**SET PROBLEM**
Please repeat, word for word, the stretch of rows below from the one containing "Switch to the Employee" through the end of the rows.

**Item coordinate data**
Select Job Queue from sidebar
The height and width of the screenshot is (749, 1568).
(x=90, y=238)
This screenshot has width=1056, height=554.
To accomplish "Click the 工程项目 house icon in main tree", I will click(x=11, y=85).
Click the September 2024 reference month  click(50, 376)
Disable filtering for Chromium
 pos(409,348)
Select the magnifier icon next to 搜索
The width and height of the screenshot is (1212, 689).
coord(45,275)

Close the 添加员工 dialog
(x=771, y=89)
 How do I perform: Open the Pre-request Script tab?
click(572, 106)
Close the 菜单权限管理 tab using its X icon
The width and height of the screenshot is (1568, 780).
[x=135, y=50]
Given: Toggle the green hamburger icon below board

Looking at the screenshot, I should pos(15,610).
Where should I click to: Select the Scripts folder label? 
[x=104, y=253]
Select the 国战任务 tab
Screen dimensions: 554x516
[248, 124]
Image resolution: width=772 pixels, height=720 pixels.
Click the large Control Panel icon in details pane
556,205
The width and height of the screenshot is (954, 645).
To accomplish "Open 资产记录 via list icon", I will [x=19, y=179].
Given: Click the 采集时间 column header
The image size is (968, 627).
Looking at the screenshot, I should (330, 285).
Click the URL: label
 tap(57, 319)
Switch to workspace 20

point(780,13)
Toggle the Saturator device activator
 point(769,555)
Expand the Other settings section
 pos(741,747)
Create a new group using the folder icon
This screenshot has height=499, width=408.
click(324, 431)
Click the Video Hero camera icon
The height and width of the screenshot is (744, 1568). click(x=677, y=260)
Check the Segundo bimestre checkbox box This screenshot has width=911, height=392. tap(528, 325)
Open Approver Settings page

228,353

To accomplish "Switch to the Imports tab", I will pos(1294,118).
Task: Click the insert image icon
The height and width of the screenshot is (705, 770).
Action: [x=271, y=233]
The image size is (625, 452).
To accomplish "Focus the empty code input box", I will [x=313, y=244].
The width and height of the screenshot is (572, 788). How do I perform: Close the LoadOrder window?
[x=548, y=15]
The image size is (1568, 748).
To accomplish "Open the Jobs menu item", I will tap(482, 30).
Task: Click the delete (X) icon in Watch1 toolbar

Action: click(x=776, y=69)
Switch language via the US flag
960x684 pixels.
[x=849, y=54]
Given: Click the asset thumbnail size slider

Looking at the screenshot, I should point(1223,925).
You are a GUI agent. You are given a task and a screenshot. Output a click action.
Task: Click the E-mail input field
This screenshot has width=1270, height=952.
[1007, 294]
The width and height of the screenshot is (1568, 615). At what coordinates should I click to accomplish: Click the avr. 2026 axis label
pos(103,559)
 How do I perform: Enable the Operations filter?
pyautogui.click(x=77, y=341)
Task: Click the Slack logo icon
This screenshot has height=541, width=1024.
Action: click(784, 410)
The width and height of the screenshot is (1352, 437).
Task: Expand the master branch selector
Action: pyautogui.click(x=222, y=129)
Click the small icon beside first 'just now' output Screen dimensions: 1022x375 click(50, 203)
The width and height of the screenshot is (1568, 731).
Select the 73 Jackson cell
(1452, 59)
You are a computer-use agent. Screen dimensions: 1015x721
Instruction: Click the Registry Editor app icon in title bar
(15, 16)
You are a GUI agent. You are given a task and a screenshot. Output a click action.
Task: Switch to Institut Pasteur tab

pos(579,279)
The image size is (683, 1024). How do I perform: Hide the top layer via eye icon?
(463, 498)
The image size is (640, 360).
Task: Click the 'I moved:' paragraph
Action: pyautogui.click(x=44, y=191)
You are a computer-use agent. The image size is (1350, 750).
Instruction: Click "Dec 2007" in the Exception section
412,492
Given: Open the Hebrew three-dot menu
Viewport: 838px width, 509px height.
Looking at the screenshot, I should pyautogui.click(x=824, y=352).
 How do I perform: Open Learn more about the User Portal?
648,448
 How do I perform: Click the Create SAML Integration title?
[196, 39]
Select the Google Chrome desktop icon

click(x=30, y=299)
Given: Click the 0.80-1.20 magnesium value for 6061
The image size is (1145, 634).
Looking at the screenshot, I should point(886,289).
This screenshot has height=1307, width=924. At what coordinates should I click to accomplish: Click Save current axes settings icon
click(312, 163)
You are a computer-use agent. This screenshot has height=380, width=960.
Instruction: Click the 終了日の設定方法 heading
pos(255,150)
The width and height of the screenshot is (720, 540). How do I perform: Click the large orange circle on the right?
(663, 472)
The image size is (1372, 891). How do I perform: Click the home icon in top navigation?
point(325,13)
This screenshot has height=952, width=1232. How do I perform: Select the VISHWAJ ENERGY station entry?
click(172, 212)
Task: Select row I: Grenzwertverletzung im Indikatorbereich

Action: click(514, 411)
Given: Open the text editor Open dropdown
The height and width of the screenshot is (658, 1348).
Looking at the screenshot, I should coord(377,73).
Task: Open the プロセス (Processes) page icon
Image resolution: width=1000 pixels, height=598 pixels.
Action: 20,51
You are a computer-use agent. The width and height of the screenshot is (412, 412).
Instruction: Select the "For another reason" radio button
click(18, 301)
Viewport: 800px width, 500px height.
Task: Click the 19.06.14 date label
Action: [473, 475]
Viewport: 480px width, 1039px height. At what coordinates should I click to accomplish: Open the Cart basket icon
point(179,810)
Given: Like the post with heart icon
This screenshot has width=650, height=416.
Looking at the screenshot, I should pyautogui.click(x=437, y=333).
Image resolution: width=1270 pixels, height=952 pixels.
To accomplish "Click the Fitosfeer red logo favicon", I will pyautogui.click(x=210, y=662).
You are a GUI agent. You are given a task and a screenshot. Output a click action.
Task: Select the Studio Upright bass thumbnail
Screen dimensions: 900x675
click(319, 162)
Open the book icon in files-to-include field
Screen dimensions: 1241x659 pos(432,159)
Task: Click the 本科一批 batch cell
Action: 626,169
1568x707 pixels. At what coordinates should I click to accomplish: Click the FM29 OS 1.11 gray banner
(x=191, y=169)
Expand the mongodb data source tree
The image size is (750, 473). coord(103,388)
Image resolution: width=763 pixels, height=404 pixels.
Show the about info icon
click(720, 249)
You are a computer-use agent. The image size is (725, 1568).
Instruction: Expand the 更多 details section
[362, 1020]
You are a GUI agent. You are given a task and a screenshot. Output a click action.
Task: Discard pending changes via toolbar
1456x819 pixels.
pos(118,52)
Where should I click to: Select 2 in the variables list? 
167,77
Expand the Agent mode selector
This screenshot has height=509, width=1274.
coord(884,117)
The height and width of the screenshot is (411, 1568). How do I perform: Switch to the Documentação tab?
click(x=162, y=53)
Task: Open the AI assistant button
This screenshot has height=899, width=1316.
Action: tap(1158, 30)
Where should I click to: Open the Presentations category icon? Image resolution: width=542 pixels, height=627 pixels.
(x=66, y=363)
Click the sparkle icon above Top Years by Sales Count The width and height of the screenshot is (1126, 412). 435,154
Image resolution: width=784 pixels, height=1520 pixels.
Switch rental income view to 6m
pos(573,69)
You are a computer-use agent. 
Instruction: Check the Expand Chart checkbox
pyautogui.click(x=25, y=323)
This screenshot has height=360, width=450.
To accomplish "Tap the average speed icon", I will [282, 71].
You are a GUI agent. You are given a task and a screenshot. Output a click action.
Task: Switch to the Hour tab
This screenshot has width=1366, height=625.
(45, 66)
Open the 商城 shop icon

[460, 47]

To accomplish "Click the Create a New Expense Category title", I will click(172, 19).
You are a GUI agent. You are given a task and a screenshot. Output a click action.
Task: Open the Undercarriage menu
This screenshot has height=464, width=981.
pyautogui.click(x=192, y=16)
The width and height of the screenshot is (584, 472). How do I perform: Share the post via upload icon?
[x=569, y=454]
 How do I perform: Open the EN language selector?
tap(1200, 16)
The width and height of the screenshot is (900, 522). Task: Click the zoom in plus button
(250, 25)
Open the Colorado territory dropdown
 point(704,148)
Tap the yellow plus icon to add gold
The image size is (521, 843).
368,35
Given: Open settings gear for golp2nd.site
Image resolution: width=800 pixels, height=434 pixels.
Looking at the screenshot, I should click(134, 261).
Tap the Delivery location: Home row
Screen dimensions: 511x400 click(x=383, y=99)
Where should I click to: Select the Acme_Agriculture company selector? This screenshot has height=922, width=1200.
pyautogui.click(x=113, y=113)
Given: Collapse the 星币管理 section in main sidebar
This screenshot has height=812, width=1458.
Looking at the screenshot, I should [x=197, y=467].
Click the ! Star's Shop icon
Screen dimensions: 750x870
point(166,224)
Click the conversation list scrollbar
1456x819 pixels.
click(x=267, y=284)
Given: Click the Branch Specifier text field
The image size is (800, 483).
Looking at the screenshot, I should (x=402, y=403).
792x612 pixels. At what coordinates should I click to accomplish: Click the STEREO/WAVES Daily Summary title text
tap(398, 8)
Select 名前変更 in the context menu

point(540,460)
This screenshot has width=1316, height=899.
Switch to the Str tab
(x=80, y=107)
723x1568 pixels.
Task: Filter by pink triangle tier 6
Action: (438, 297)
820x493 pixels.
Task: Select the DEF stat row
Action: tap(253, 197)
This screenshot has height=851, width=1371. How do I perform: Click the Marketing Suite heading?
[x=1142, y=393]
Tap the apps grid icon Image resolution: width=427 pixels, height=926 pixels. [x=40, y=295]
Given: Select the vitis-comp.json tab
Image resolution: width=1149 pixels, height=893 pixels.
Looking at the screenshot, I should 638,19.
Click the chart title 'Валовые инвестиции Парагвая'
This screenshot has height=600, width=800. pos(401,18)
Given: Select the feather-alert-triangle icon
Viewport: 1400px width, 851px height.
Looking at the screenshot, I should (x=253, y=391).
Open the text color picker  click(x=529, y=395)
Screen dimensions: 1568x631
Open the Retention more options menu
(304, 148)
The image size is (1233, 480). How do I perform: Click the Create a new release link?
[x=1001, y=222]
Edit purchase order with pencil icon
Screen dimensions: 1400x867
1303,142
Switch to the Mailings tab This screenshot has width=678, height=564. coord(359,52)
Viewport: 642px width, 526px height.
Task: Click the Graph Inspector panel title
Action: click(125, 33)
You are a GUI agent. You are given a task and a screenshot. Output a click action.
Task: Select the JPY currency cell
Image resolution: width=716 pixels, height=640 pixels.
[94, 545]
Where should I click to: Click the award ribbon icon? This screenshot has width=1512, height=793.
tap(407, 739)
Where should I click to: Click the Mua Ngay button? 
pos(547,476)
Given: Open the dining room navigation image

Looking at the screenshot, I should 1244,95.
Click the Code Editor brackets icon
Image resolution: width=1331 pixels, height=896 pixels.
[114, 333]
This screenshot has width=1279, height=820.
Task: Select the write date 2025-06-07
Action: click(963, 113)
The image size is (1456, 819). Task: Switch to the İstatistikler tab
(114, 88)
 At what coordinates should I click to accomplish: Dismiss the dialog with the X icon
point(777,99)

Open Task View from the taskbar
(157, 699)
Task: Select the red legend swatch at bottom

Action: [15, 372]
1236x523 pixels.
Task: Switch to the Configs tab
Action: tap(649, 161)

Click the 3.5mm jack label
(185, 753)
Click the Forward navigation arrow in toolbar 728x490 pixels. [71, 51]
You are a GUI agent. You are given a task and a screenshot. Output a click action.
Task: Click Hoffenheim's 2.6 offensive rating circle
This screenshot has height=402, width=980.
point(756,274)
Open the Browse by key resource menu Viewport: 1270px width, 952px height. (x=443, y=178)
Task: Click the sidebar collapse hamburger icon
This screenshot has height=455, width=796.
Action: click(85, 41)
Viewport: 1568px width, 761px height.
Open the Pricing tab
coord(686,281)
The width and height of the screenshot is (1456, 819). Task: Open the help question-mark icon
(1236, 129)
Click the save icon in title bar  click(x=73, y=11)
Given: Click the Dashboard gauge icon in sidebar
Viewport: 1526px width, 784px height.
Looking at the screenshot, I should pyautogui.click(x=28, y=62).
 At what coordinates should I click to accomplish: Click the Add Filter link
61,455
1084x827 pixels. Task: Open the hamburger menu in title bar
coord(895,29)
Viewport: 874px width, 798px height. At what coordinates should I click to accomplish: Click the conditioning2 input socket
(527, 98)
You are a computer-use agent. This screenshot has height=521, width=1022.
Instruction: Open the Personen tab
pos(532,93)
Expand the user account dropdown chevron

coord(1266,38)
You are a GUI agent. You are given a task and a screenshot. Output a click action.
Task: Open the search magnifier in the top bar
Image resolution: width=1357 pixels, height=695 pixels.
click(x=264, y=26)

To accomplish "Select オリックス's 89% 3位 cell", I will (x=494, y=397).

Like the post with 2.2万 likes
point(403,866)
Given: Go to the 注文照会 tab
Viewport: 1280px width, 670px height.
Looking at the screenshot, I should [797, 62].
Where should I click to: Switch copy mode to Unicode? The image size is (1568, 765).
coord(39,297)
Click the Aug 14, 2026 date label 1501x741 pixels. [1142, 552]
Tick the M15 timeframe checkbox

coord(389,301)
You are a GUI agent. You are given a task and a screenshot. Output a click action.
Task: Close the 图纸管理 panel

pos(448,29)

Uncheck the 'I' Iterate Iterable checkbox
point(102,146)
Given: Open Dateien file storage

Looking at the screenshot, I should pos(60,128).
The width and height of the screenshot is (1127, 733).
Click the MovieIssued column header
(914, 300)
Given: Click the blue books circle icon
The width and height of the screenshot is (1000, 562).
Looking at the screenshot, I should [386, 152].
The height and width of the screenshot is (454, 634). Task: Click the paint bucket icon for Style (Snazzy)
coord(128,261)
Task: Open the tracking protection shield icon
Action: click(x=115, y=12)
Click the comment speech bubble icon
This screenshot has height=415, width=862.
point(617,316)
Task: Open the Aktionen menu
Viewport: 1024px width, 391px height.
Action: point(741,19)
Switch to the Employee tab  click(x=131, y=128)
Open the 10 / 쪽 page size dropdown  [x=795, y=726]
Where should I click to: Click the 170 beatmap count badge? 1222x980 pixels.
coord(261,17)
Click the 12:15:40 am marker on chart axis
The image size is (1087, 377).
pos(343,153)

**ANSWER TO THIS TASK**
Switch to the Employee tab  click(x=131, y=128)
Open the 10 / 쪽 page size dropdown  [x=795, y=726]
Where should I click to: Click the 170 beatmap count badge? 1222x980 pixels.
coord(261,17)
Click the 12:15:40 am marker on chart axis
The image size is (1087, 377).
pos(343,153)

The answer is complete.